(CONSIGNE) Recopiez à l'identique le passage de l'entretien sur les législatives qui s'ouvre sur les mots contenant « Législatives, Taxawu, Khalifa, Barth, Sonko… » et se clôt sur « s’est passé ? ».

(TEXTE RETENU)
━━━━━━
Législatives, Taxawu, Khalifa, Barth, Sonko… : Abba Mbaye, l’interview vérité
La pilule des investitures pour les législatives n’est pas encore passée chez Abba Mbaye. Investi à la 13ème place sur la liste nationale, le parlementaire a jugé cette place peu honorable, au point d’interpeller Barthélemy Dias, mais la réponse de ce dernier le pousse à penser qu’il n’a plus rien à faire à Taxawu Sénégal. Abba Mbaye regrette que Barthélemy Dias, appuyé par Khalifa Sall, a préféré son Bloc générationnel aux jeunes qui ont mené tous les combats de Taxawu Sénégal.
Les Échos : On ne vous a pas vu battre campagne pour ces législatives, alors que vous étiez investi sur la liste proportionnelle de Samm sa Kaddu. Qu’est-ce qui s’est passé ?
Abba Mbaye : Je n’ai pas battu campagne parce que je ne partageais pas du tout le spectacle qui s’offrait à moi. J’ai été horrifié et choqué par les choix que Khalifa Sall et Barthélemy Dias ont eu à faire. J’entends çà et là les gens dire que Khalifa Sall a été trahi ; il n’en est rien. C’est lui qui a donné carte blanche à Barthélemy Dias, qui a procédé aux investitures. Ce dernier a donc investi en fonction de ses intérêts. Et, à partir du moment où il a fait ce choix, Khalifa Sall aurait dû avoir l’honnêteté de le dire à ses partisans. Ce qui a été le plus choquant pour moi, c’est qu’après 20 ans de compagnonnage avec Barthélemy Dias et 15 ans aux côtés de Khalifa Sall avec les hauts et les bas; des moments de victoires assez brèves, mais surtout trois années de prison et de combats politiques, que Khalifa soit celui qui conforte les choix de Barthélemy Dias avec cette invention foireuse qu’est le Bloc générationnel. Après tous les sacrifices que les jeunes de Taxawu Sénégal ont faits, enduré pour lui, Khalifa Sall n’aurait pas dû accepter que d’autres jeunes soient privilégiés au détriment des jeunes de Taxawu. Ces élections anticipées n’étaient pas des élections de coalition ou d’entité. Elles devraient nous permettre de nous réorganiser, de nous repositionner dans le champ politique. Le seul constat, c’est que Khalifa Sall et Barthélemy ont suicidé Taxawu Sénégal .
Vous étiez donc pessimiste depuis le début ?
━━━━━━
(ENTRÉES RÉPERTORIÉES)
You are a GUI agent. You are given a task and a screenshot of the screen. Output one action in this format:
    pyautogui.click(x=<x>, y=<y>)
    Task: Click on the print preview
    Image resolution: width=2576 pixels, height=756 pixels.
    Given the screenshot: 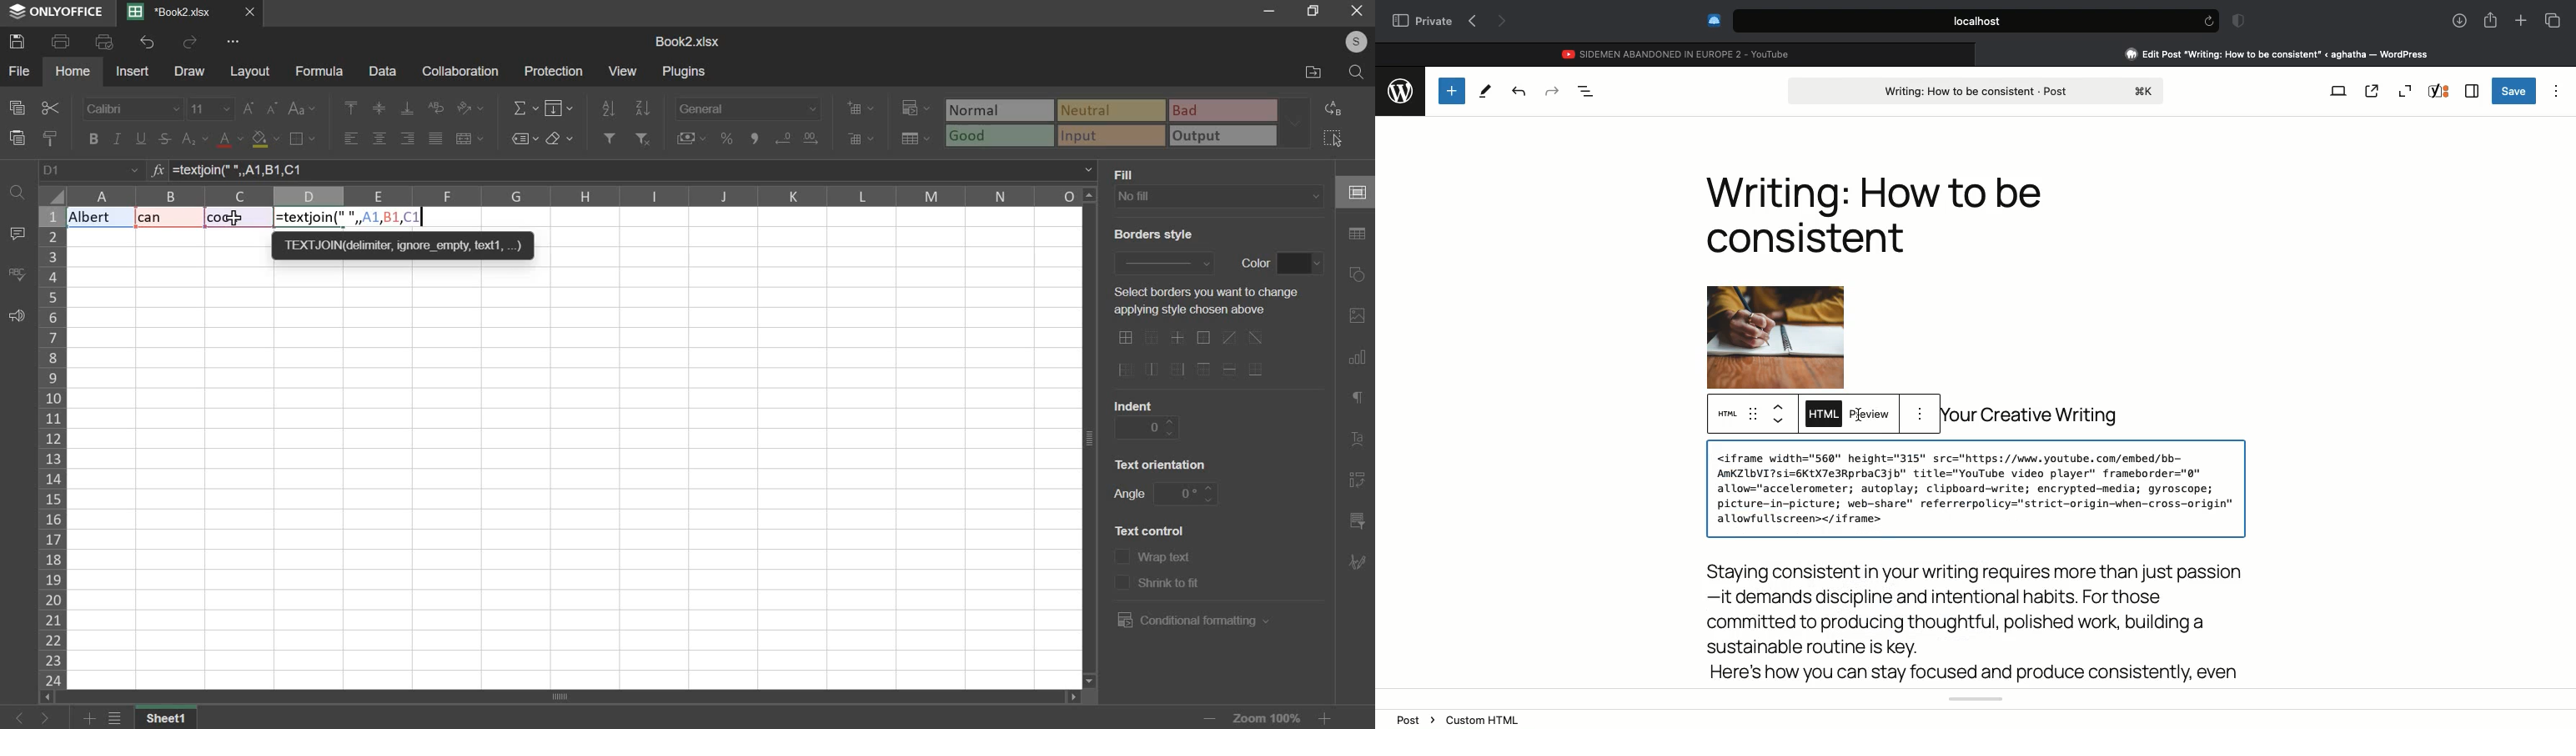 What is the action you would take?
    pyautogui.click(x=105, y=42)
━━━━━━
(RÉPONSE ATTENDUE)
Législatives, Taxawu, Khalifa, Barth, Sonko… : Abba Mbaye, l’interview vérité
La pilule des investitures pour les législatives n’est pas encore passée chez Abba Mbaye. Investi à la 13ème place sur la liste nationale, le parlementaire a jugé cette place peu honorable, au point d’interpeller Barthélemy Dias, mais la réponse de ce dernier le pousse à penser qu’il n’a plus rien à faire à Taxawu Sénégal. Abba Mbaye regrette que Barthélemy Dias, appuyé par Khalifa Sall, a préféré son Bloc générationnel aux jeunes qui ont mené tous les combats de Taxawu Sénégal.
Les Échos : On ne vous a pas vu battre campagne pour ces législatives, alors que vous étiez investi sur la liste proportionnelle de Samm sa Kaddu. Qu’est-ce qui s’est passé ?